[Opening Data supplied section]

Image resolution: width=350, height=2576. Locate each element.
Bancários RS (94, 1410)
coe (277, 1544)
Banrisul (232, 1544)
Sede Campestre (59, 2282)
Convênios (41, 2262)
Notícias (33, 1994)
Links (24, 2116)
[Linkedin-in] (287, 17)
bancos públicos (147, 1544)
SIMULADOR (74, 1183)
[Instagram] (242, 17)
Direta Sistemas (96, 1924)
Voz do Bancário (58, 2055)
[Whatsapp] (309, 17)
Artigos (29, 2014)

[Closing Data supplied section]

What you have to do: Return word for word the line with "coe (277, 1544)" and every line after it through the end of the records above.

Answer box:
coe (277, 1544)
Banrisul (232, 1544)
Sede Campestre (59, 2282)
Convênios (41, 2262)
Notícias (33, 1994)
Links (24, 2116)
[Linkedin-in] (287, 17)
bancos públicos (147, 1544)
SIMULADOR (74, 1183)
[Instagram] (242, 17)
Direta Sistemas (96, 1924)
Voz do Bancário (58, 2055)
[Whatsapp] (309, 17)
Artigos (29, 2014)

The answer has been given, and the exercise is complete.